The first part presents GITA, a Graph-to-Visual-and-Textual Integration
framework for instruction-based graph reasoning. GITA converts structural
graphs into coordinated visual and textual representations, enabling
vision-language models to perform graph reasoning in a unified and
user-friendly paradigm. To support systematic evaluation, we introduce GVLQA,
a large-scale vision-language benchmark for general graph reasoning.
The second part presents GVN and its efficient variant E-GVN for link
prediction. The core idea is to extract visual structural features from local
subgraph renderings and fuse them with message-passing neural network
representations. This design is orthogonal to existing structural-feature
enhancements and consistently improves link prediction performance on both
standard and large-scale benchmarks.
The third part presents VizRAG, a retrieval-augmented generation framework
enhanced by hypergraph visualization. We analyze the advantages and
feasibility of visual hypergraph cues for knowledge-intensive generation,
identify key challenges such as visual congestion and rendering bias, and
introduce HyperViz as a practical toolkit to address them. Extensive
experiments validate that visualized high-order structure improves retrieval
quality and downstream response generation.

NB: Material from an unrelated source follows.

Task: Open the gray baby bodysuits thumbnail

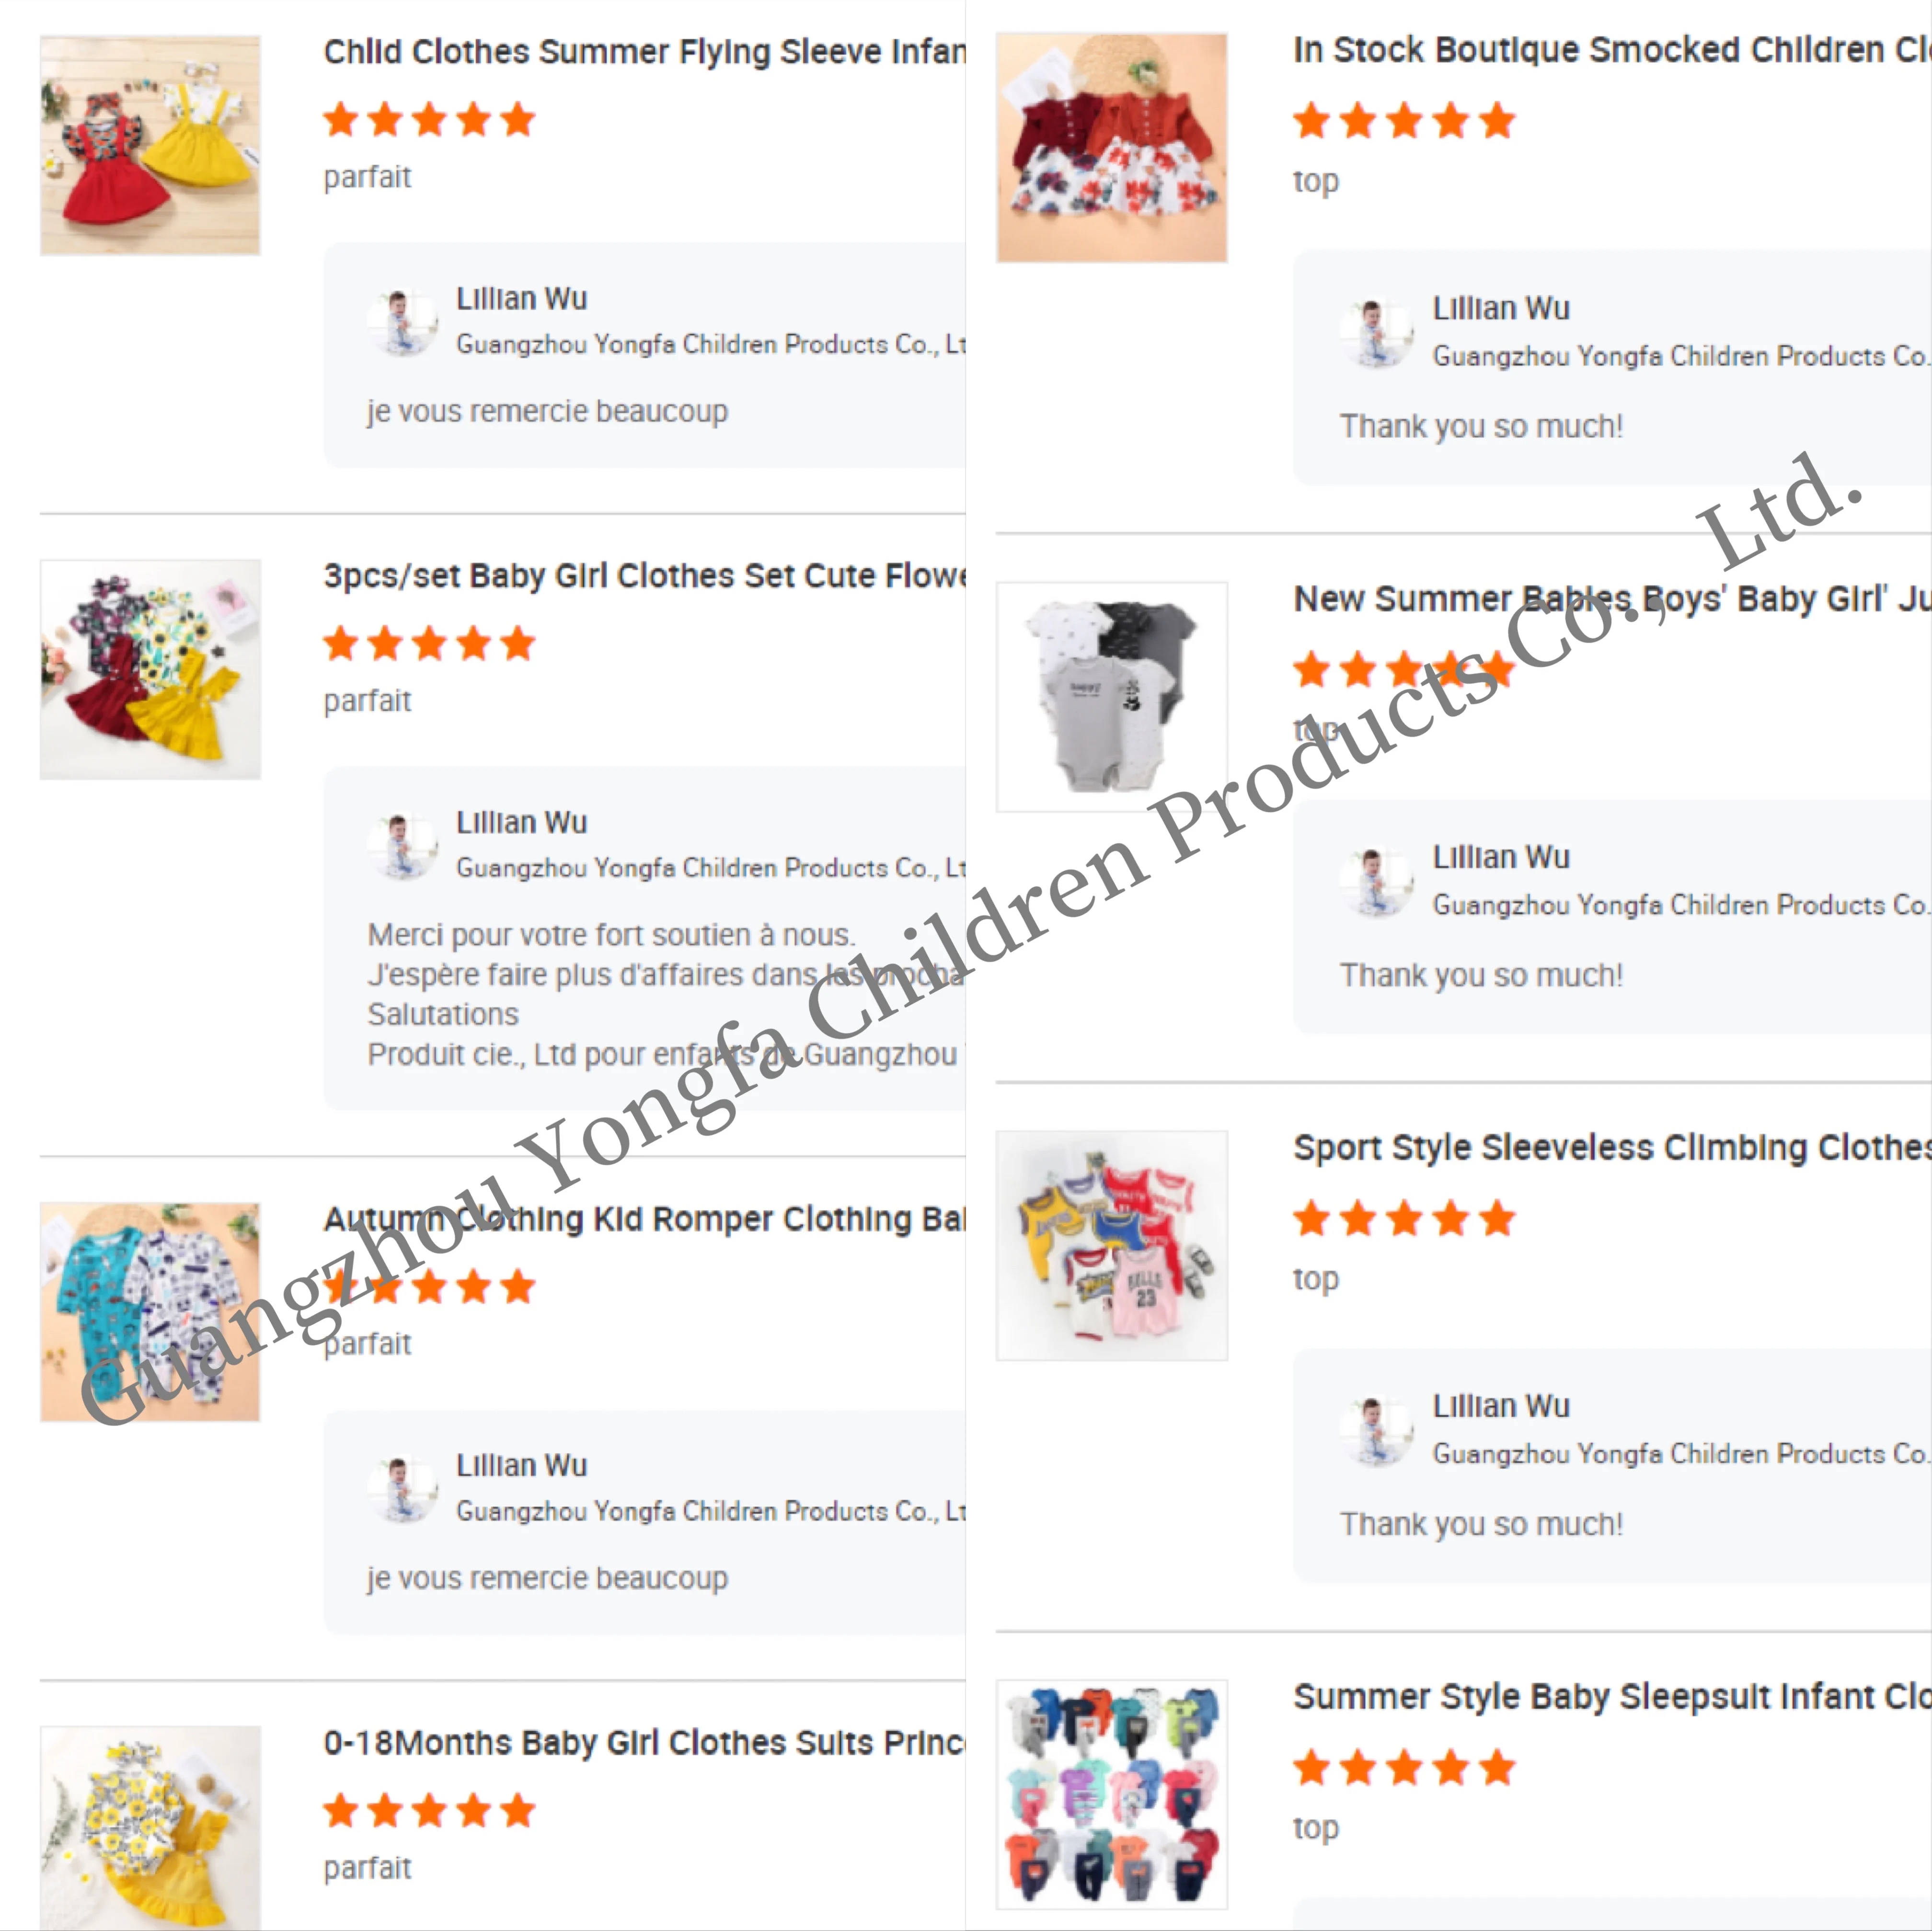Action: click(x=1112, y=697)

Overall, this proposal establishes visual structure awareness as a general
and practical principle for graph AI. By bridging multimodal reasoning and
graph learning, the proposed research advances unified methodologies and
empirical foundations for next-generation graph-centric intelligent systems.
Date: Monday, 15 June 2026
Time: 10:00am - 11:30am
Venue: Room 3494
Lift 25/26
Committee Members: Prof. James Kwok (Supervisor)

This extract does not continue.